I encounter the following result in a lecture notes about algebraic curves:

Let $$R,S$$ be noetherian valuation rings over their common field of fractions $$K$$, and $$R,S$$ are not fields. Let $$M=R\setminus R^*$$, $$N=S\setminus S^*$$, then:

• $$M,N$$ are principal ideals;
• $$R,S$$ are maximal subrings of $$K$$;
• $$M\subseteq N\Leftrightarrow M=N\Leftrightarrow R=S\Leftrightarrow R\subseteq S$$.

For the 2nd statement, I am unsure how to prove.
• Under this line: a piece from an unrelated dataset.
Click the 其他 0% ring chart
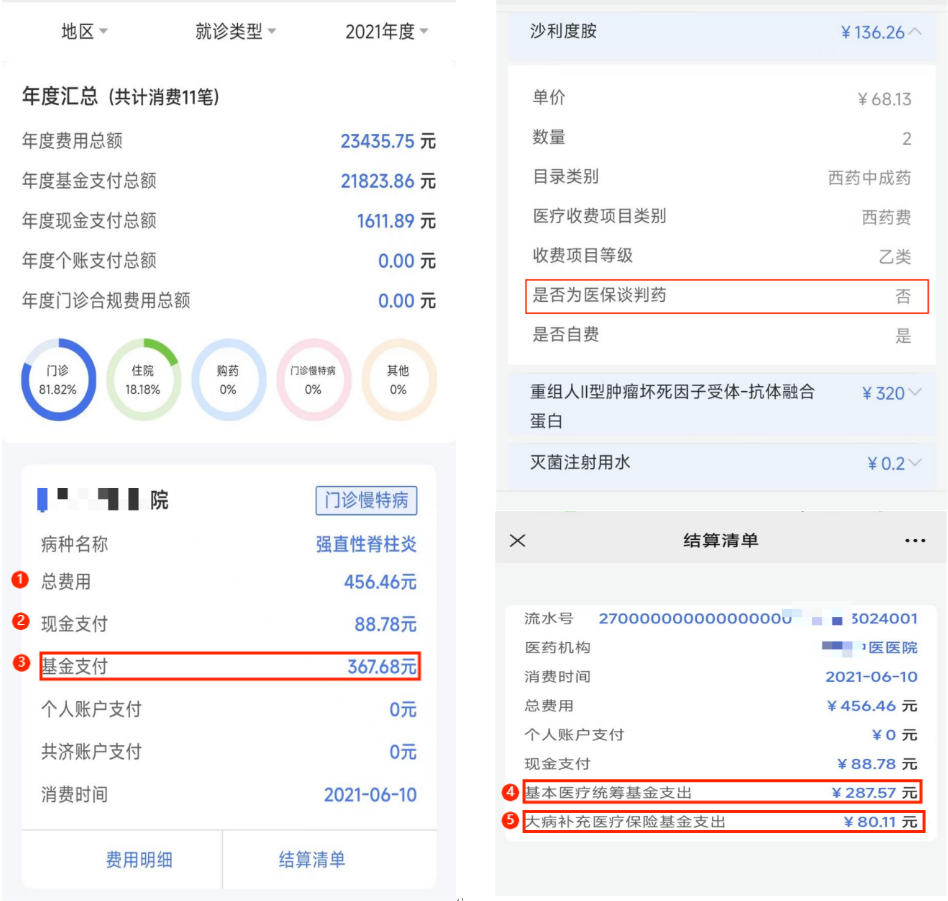The width and height of the screenshot is (948, 901). click(398, 379)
It is not hard to show that $$R$$, $$S$$ are maximal valuation rings of $$K$$, but I am not sure why $$K$$ cannot have any bigger subrings that does not admit a valuation.
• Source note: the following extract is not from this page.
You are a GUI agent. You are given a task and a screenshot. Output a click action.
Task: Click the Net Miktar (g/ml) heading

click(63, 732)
Could anyone confirm me that the original statement is correct by giving a clue of proof, or give a counterexample that says it is not true?

Thank you very much!

In this situation, $$R$$ and $$S$$ are in fact discrete valuation rings. Suppose that $$M = (\pi).$$ Then all nonzero elements of $$R$$ can be written uniquely as $$u\pi^n,$$ where $$n\geq 0$$ and $$u\in R^\times,$$ which implies that you can write any nonzero element of $$K$$ uniquely as $$u\pi^n,$$ where $$u\in R^\times$$ and $$n\in\Bbb{Z}$$.
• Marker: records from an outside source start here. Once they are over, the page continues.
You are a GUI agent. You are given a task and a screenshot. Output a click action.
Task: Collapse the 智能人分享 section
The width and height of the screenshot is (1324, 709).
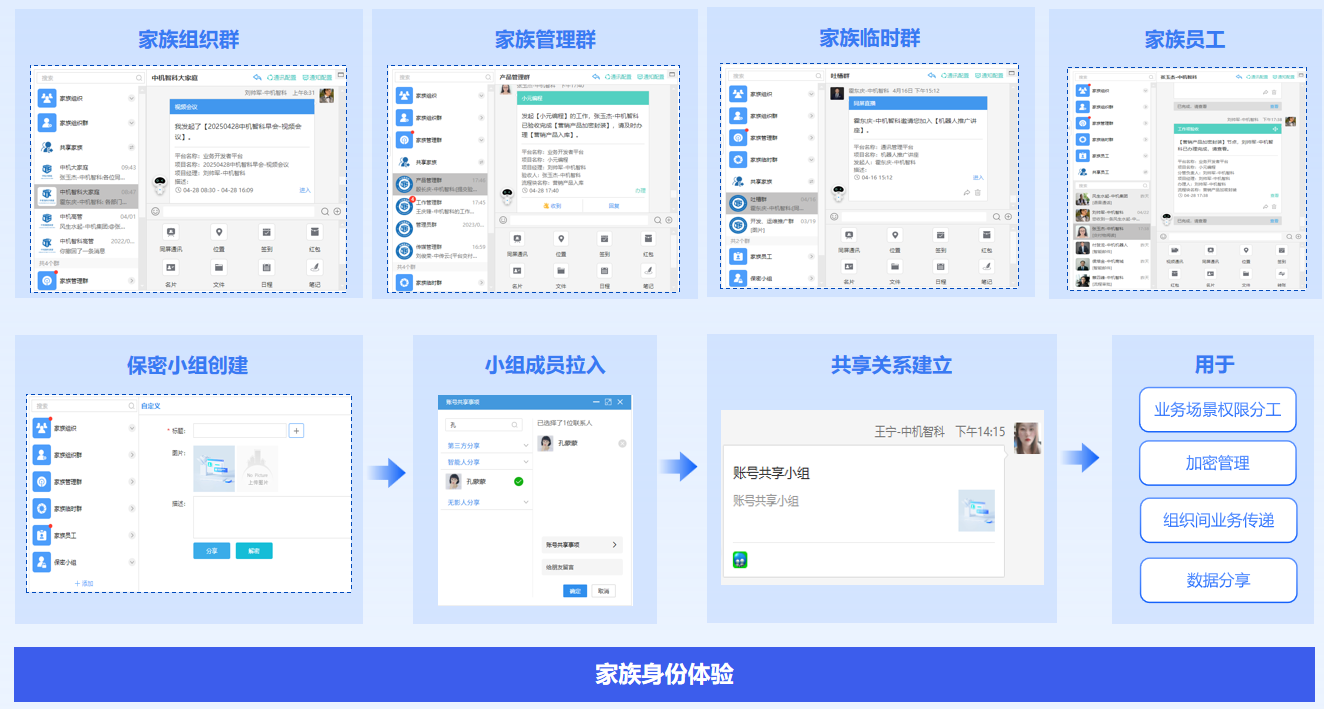(526, 462)
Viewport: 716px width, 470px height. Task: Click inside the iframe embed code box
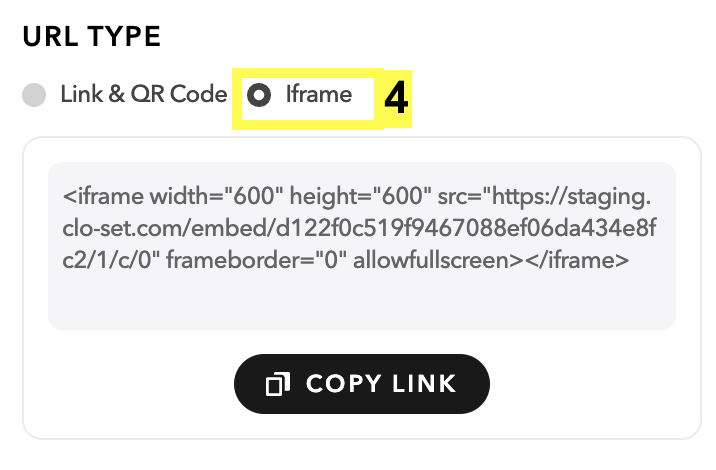(362, 246)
Try proving the claims I've made above, and use the presentation of elements given to show that if you have a ring $$R'$$ such that $$R\subsetneq R'\subseteq K,$$ then it necessarily must be $$K.$$

• Thanks for the hint! I proceed like this: Take $u\cdot \pi^{-n}\in R'\setminus R$ where $u$ is a unit of $R$ and $n\ge 1$, then $\pi^{-1}=u\cdot\pi^{-n}\cdot u^{-1}\pi^{n-1}\in R'R=R'$, moreover, $\pi\in R\subsetneq R'$, so for any $k=v\pi^{n}\in K$ where $n\in \mathbb Z$, $k\in R'$. – Ivon Mar 2 '20 at 20:32
• @Ivon Exactly; the point is that $K = R[1/\pi]$ already! – Stahl Mar 2 '20 at 20:34

I have just noticed that, besides @Stahl's elegant answer using DVRs, the statement itself is in fact equivalent to what I have shown before that they are just maximal valuation rings. This is because any intermediate ring between a valuation ring and its field of fractions is still a valuation ring.

To show $$R$$ is a maximal valuation ring, assume $$R\subseteq T\subsetneq K$$ for another valuation ring $$T$$ that is not a field. If $$Q$$ is the nonzero maximal ideal of $$T$$, then $$Q\subseteq M=(m)$$. Now there exists $$k$$ such that $$m^k\in Q$$ which implies $$m\in Q$$ as $$Q$$ is maximal, hence prime. This gives $$M=Q$$, so $$R=T$$.

We have used the fact that any such ring $$R$$ has principal maximal ideal. In fact, since $$R$$ is noetherian, $$M=(m_1,\cdots,m_k)$$. Then as a valuation ring, $$R$$ is in particular uniserial, i.e. any two ideals of $$R$$ are comparable. Thus we can choose $$1\le k\le n$$ such that $$(m_k)\supseteq (m_i)$$, $$\forall 1\le i\le n$$, and $$M=(m_k)$$.

In fact, this proof uses some known results about valuation rings, which is equivalent to the fact that $$R,S$$ are indeed discrete valuation rings.